Il punto di vista della Bibbia, tuttavia, afferma l’esatto contrario. La croce rappresenta l’apice dell’amore di Dio verso i peccatori, non perché essa dimostri il valore dei peccatori, ma poiché essa rivendica il valore di Dio per i peccatori, di cui essi possono godere. L’amore di Dio per l’uomo non consiste in rendere l’uomo centrale, ma consiste nel rendersi lui stesso centrale per l’uomo. La croce non rivolge l’attenzione dell’uomo al suo rivendicato valore, ma la rivolge alla rivendicata bontà di Dio. Questo è amore, perché l’unica e possibile eterna felicità per l’uomo è rappresentata da quella felicità basata sulle ricchezze della gloria di Dio. “C’è abbondanza di gioia alla tua presenza; alla tua destra vi sono delizie in eterno” (Salmo 16:11). L’auto-esaltazione di Dio è amore, perché ci riserva e ci offre l’unico, infinitamente soddisfacente, oggetto del desiderio nell’universo, ossia l’infinitamente giusto e glorioso Dio.

Perché la croce è una follia?
Il motivo principale per cui la croce rappresenta una follia per il mondo è dato dal fatto che essa simboleggi la fine dell’auto-esaltazione umana e un radicale impegno verso l’esaltazione di Dio. No, “impegno” non è proprio la parola giusta, piuttosto la croce è un richiamo alla radicale “esultanza” nell’esaltazione di Dio. La croce rappresenta la morte della nostra richiesta di essere amati venendo messi al centro e rappresenta la nascita della gioia in Dio di essere messo al centro.

Perché la croce è gioia?
Mettiti alla prova. Qual è il tuo punto di vista? Cominci con Dio i suoi diritti e i suoi fini? O Cominci con i tuoi diritti e le tue richieste? E quando pensi alla morte di Cristo, a cosa pensi?
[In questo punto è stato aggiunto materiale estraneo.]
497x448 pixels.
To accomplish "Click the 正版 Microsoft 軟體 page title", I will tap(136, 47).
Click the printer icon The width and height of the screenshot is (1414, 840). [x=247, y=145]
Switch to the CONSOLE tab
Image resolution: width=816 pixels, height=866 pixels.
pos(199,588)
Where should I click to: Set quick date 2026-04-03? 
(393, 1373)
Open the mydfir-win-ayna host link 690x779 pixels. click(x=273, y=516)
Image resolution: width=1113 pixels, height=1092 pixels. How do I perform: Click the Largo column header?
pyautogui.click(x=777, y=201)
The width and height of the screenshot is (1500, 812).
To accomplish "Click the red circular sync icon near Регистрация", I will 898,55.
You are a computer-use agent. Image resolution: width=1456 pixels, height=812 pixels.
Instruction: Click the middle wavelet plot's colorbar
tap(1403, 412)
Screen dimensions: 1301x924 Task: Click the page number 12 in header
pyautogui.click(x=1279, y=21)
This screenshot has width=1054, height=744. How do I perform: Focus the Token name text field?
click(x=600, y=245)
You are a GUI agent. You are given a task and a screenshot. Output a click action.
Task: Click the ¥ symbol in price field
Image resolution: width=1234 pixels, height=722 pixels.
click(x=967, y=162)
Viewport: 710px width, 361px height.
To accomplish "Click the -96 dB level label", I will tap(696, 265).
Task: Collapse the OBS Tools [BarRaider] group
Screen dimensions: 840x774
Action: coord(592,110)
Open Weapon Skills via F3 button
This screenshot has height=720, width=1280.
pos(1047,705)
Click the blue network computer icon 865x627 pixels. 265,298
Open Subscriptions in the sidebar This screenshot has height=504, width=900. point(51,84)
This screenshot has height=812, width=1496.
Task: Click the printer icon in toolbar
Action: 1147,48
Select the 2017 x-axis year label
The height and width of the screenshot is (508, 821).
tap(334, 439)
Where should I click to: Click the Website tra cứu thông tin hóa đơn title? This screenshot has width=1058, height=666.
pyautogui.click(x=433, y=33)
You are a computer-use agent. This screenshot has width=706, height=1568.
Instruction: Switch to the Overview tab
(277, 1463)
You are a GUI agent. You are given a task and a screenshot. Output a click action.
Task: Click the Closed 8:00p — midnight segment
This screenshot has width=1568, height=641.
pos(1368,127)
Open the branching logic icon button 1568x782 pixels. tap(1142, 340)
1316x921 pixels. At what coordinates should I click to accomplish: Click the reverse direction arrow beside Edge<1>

La tua gioia deriva nel tradurre questo grandioso lavoro divino in un incremento d’auto-stima? O ti sei soffermato a pensare e saziato con stupore, riverenza e adorazione che qui, nella morte di Gesù, c’è la più profonda e chiara dichiarazione che infinita stima che Dio ha per la sua gloria e per suo Figlio? Obiettivamente qui vi è una grande base per la completa certezza di speranza: Il perdono dei peccati è basato, non sul mio limitato valore o lavoro, ma si basa sull’infinito valore della bontà di Dio, la costante lealtà di Dio di mantenere e rivendicare la gloria del suo nome.
Mi rivolgo a te con tutto il mio cuore, prendi una posizione in merito. Basa la tua vita su questo. Fonda la tua speranza su questo. Sarai libero dal futile punto di vista del mondo e non cadrai mai. Quando l’esaltazione di Dio per Dio in Cristo rappresenterà la tua gioia, non potrà venir meno.